2つ目は、今後自由にクリニックや病院にいくことができなくなる可能性と、自由診療(保険が利かない)の幅が広がることで、「低価格な医療」を受けることができなくなる可能性が高くなるということです。現政権が盛んに後押しをしているTPP(環太平洋戦略的経済連携協定)に日本が参加を決定すると、医療のシステムが、良くも悪くも大幅に変わることになり、今までのように、皆さんが行きたい時に行きたいクリニックや病院へ、気軽にかかることができなくなることや、いままでのように「医療は安い」「保険を使えば薬は安い」という概念はなくなる可能性が濃厚でもあります。
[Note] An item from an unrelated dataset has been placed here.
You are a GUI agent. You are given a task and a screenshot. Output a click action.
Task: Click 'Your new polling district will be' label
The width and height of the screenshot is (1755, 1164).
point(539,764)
日本人の多く、特に10-30歳代の層では、自分の健康や体内環境に対する意識、予防の習慣が、中高齢者に比べ圧倒的に低いと思われます。その背景の1つは、国民皆保険制度(私はこの制度自体は素晴らしいシステムだと思っています)によって、医療に支出するコストが低く、「医療は安く、いつでも受診できる」という感覚があるからかもしれません。 ストレスからくる体内環境の変化の影響によって現れる症状を未然に防ぐ、未病という考え方は、今だからこそ意味のあることだと思います。

そして、35歳を過ぎたら未病息災を意識する際に、具体的に考えていただきたいのは、心臓の働きです。
この50年で、常に死亡原因背景の上位を占めているのは心臓病、循環器系の病気であることは、日本だけでなく、世界の先進国共通のことです。加えて、心臓、循環器系の病気にかかる、またその予備軍は、この50年間でジワジワと若年齢化しているという報告もあります。私はそれが、服や髪形などのファッションの流行サイクルが、短くなっていることと同じようなものだと思っています。
明日から2回にわけて、35歳を過ぎてからの心臓、循環器系の働きを維持するために大切な栄養素の紹介をしますので参考にしてください。